General
Isynchronise’s Next Chapter
Isynchronise has been an open source project to identify the legacy issues inherited from natural language impacting parallelism and high performance computing, and to refactor formal and programming language structures, and downstream models of computation. To advance the project generally, and to develop new architectural concepts for a system control chip and a programmable DSP accelerator called AlphaCore, Isynchronise is transitioning to a for profit enterprise to attract venture capital required to fund chip development.
Why This Change?
While the non-profit root allowed proof of concept, this new structure provides the agility and capital access to realise the strategy, and to attract the investment needed to bring AlphaCore to market faster, and to move beyond pilot programs to large-scale deployments that affect millions.
Architecture for Programmable Digital Signal Processing
New work involves a programmable DSP aimed at advanced predictive modelling, image enhancement, computer vision, and adaptive filtering. Although the Synchronic approach offers significant benefits, wire based connectivity poses a chip area challenge, which does not however apply in the context of a programmable DSP.
Pivot
Recent work on developing a chip architecture, suggests existing FPGAs are more suitable than earlier thought, as targets for synchronic computation. Strategically and practically this would offer considerable benefits. Consequently a pivot away from chip design, to focus exclusively on novel forms of high level synthesis is being considered.
The Synchronic Approach
Isynchronise is developing innovative approaches to languages, compilers and reconfigurable processors, arising from a novel textual language system, and associated families of formal models of computation. The basic insight is that textual programming languages have until now been based on a natural language based conception of the relationship between syntax and semantics, which historically evolved in a sub-optimal manner, complicating the description of many to many relationships. This issue has had far-reaching consequences in obscuring promising avenues in math and computer science, and for high performance computation, and as a consequence significant opportunities are now waiting to be exploited.
Current projects include the development of programming languages, radically new compiler technologies, and high performance reconfigurable architectures supporting control intensive operations.

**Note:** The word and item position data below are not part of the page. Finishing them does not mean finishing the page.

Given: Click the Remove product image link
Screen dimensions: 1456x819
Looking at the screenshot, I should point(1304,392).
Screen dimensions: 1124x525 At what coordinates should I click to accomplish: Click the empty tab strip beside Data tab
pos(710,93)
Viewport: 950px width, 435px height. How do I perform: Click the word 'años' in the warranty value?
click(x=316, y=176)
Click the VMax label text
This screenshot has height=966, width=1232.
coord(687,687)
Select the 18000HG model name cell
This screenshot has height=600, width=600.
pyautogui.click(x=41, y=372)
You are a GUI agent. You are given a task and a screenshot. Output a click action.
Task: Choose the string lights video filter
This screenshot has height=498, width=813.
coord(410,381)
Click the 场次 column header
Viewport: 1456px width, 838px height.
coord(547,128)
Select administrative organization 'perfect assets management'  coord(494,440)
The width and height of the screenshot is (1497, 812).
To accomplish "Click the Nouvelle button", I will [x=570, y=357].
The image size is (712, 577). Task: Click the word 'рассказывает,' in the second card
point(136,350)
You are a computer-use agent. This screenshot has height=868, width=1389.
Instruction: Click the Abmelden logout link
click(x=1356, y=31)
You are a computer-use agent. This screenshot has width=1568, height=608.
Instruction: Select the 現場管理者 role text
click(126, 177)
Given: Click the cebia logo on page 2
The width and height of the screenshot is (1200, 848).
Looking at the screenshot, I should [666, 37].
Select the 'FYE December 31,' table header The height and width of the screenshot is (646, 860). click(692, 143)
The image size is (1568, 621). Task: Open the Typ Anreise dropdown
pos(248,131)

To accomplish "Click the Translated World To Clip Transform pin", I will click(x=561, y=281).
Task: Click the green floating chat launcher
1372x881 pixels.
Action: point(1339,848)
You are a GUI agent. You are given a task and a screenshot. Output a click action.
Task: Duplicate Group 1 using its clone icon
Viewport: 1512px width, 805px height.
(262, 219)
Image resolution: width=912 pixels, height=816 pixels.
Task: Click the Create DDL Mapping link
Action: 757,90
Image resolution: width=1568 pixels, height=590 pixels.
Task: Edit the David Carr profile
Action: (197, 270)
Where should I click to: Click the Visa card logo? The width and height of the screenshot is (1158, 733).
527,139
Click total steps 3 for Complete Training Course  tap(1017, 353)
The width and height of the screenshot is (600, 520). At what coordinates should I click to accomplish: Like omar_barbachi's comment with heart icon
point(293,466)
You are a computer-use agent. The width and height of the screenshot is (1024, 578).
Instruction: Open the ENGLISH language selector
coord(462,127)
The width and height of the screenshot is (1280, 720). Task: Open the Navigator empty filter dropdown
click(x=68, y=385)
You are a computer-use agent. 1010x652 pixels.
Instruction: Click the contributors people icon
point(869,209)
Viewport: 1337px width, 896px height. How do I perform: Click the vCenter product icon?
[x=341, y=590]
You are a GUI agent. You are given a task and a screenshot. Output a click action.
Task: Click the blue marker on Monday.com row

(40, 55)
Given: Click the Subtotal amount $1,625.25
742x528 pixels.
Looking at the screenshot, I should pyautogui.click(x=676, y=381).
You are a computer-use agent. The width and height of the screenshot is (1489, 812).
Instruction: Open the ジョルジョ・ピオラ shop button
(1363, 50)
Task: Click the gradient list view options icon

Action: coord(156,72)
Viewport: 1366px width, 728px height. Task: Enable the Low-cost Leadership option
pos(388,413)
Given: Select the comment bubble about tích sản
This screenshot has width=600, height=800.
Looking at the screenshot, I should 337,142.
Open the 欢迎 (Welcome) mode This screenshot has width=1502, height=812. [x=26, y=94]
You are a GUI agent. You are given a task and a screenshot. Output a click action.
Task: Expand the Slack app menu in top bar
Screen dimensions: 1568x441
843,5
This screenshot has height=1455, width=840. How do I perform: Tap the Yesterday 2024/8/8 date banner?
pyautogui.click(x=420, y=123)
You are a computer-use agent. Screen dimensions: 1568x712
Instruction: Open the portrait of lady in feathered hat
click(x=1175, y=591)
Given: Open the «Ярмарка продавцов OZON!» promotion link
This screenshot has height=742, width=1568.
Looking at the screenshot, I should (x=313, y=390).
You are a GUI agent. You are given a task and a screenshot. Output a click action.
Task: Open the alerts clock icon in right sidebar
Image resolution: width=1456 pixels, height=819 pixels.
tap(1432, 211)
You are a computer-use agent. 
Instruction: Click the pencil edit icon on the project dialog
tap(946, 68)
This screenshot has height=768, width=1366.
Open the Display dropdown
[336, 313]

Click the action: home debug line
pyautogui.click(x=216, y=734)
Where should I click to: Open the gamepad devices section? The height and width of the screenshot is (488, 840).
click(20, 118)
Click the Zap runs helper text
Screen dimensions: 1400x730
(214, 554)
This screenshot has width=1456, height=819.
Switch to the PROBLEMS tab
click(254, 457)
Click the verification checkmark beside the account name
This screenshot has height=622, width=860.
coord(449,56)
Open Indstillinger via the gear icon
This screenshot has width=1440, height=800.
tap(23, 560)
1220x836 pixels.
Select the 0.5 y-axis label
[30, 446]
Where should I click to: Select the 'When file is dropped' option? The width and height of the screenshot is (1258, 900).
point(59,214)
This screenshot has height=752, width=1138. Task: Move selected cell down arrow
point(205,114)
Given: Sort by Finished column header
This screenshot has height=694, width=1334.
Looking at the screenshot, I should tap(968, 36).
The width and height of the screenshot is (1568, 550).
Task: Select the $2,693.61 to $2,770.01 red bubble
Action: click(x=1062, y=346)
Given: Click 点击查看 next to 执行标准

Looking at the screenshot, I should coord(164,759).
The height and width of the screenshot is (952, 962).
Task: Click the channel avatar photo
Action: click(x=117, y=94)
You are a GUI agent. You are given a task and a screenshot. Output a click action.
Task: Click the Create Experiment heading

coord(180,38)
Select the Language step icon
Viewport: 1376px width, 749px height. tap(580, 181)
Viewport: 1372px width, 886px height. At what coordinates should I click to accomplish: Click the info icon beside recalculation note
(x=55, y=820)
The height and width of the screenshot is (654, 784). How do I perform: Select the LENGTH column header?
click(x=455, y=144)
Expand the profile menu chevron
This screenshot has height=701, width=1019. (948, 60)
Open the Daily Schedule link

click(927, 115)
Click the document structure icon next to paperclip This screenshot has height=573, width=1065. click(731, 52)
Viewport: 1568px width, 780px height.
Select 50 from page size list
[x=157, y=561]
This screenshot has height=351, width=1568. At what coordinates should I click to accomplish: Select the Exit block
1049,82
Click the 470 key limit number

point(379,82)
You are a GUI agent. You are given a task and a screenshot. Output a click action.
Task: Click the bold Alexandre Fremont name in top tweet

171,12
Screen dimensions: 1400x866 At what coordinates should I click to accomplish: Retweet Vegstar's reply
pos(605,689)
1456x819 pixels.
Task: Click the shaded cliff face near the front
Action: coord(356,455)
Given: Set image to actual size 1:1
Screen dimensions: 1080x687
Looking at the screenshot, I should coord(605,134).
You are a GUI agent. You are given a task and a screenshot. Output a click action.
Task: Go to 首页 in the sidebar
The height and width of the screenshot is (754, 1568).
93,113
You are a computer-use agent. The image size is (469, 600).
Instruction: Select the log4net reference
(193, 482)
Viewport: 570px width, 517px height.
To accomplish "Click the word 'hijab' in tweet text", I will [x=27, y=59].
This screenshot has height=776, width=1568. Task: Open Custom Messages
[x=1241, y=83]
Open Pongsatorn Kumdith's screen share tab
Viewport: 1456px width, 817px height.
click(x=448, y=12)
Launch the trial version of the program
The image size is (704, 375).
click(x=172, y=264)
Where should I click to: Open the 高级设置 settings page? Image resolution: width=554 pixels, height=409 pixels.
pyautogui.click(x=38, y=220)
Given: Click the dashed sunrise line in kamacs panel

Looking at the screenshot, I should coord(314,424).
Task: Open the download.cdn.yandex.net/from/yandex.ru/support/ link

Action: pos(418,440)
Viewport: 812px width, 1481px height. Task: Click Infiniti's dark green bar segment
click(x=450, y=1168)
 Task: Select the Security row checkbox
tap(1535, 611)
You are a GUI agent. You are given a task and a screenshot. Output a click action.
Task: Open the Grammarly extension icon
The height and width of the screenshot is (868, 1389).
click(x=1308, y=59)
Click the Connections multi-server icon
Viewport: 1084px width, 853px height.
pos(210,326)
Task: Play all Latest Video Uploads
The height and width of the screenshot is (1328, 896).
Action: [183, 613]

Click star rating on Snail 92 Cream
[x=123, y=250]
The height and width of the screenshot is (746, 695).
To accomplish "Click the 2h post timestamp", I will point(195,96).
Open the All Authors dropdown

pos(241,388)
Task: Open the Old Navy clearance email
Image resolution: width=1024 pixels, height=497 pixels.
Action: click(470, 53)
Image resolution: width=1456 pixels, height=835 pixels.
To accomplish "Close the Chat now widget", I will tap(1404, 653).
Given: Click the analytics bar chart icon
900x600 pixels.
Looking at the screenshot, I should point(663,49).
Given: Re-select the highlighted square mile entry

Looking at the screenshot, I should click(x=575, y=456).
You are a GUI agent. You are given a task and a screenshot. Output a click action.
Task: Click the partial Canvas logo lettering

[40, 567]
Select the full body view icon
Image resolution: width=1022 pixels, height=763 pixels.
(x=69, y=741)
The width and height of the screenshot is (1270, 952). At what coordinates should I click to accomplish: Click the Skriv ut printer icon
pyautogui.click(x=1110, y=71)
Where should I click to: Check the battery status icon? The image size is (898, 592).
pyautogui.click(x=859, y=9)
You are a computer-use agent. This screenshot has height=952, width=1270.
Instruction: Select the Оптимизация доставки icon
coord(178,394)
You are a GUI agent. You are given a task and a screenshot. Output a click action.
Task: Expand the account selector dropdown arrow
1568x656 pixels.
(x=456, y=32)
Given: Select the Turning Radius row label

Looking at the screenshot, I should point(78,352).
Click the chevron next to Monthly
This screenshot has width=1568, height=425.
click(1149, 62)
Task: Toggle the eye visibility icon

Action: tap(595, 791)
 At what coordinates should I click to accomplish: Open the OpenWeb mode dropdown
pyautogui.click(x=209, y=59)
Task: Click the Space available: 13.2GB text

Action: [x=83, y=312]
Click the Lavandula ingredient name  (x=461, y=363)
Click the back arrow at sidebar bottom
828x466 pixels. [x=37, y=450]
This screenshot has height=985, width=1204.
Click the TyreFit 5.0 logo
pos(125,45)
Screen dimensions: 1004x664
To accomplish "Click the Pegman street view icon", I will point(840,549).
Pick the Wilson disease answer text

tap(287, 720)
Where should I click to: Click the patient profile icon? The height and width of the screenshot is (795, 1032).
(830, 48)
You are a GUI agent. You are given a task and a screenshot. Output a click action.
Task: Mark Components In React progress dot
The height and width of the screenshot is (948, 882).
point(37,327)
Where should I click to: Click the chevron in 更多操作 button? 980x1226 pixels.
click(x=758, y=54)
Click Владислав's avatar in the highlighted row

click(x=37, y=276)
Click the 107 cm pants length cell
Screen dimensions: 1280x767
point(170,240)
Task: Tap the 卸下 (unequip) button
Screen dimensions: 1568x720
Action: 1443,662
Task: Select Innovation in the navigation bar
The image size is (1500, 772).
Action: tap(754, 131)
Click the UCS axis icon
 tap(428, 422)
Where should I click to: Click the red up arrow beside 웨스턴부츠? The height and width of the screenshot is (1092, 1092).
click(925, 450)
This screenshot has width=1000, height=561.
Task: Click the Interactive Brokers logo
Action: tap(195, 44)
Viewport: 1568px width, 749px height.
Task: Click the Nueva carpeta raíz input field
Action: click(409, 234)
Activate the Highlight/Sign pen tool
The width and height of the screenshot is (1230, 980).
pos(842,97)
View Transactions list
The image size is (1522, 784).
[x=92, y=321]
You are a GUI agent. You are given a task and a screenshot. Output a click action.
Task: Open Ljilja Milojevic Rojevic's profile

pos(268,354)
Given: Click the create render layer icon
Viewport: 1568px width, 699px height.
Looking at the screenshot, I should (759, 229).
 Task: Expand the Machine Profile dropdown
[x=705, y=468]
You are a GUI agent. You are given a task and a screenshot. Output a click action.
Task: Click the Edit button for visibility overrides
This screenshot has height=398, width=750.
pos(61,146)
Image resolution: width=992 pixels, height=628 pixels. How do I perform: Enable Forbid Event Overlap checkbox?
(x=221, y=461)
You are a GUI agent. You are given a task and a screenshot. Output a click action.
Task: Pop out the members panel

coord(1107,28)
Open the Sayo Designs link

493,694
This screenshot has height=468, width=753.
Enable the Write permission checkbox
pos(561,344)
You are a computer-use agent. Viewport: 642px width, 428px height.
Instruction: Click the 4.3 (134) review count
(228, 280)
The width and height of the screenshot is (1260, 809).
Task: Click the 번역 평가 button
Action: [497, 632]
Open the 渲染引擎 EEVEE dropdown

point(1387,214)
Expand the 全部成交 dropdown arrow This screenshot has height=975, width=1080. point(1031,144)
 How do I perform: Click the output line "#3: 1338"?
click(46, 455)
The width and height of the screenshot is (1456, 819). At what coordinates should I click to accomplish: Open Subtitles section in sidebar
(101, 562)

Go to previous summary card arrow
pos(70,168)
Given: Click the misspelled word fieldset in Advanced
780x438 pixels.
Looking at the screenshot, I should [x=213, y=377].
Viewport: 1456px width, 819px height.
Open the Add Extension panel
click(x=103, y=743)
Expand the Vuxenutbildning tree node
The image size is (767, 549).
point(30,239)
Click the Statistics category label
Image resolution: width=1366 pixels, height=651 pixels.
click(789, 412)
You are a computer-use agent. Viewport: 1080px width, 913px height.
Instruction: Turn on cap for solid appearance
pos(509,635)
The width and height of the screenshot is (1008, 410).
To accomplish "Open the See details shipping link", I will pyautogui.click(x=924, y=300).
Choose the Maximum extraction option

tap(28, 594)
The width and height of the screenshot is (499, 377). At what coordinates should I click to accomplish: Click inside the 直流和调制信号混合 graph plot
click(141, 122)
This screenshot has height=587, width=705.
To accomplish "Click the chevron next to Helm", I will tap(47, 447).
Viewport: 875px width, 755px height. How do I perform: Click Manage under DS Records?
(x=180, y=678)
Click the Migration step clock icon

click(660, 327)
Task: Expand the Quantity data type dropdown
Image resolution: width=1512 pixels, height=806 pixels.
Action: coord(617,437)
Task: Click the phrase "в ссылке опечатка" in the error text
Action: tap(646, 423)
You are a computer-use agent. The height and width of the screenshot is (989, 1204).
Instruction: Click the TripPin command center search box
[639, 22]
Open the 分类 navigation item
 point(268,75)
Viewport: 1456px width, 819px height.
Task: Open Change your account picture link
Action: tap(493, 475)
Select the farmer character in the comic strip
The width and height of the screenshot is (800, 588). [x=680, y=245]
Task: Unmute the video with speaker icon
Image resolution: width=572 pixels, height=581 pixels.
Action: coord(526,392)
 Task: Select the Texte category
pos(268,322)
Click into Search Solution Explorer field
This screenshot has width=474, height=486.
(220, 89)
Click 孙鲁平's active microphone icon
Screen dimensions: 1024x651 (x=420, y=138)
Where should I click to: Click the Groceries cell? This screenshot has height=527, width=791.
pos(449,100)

Public forum discussion on SC
There is some good discussion on the spatial approach and synchronic computation here; (http://lambda-the-ultimate.org/node/5614).
Interpretable Machine Learning
Interpretable machine learning is potentially landmark research. Developed originally at Duke University and then at the University of Maine, ProtoPNet provides a means of resolving the mystery of how deep neural networks classify inputs.
What future for the Von Neumann paradigm?
What future for the Von Neumann paradigm of computer architecture? AMD is to acquire Xilinx, after Intel got Altera. Is this the beginning of a shift away from ISA, or a last ditch attempt to rescue it?
Will micro-fluidics solve thermal issues with 3D-ICs ?
The promise of monolithic 3d integrated circuits, with multiple die layers connected through monolithic vias, has been held back in part by their thermal characteristics. This research from Ecole Polytechnique Federale de Lausanne may offer a solution by combining microfluidics and electronics within the same die layer to produce a monolithically integrated cooling structure.
#3dChips #integratedcircuits #coolingtechnology
Retuning transistors to replace LUTs?
Currently logic functions in reconfigurable architectures are implemented using relatively large scale LUTs. This research from Nanjing University and the National Institute for Materials Science in Japan, shows how just several transistors making up the same logic circuit, can be tuned to implement a 2:1 multiplexer, D-latch and 1-bit full adder and subtractor. #fpgas #circuits
BCTCS 2020
There will be a conference talk at BCTCS 2020, if it is still going ahead, on alpha-rams in April :
The alpha-ram family - bit level models for parallelism and concurrency.
Abstract
There are no bit-level machine models for parallelism and concurrency, amongst the standard formal models of computation, that permit computer simulations in tractable amounts of time and space, for the investigation of not just trivial programming constructs, but also more complex high level programs. Such a machine would provide a basis for investigating processes running on a basic device rather than in a formalism abstracted from hardware, without introducing biases from the particulars of higher level architectures. The α-Ram family of deterministic machines provide not only simple semantics and neutral machine platforms for language design, but also opportunities for developing specialized and more general purpose architectures. Physical constraints can be incrementally introduced into the design process in a least restrictive order, thereby reducing bias towards pre-conceived architectural types.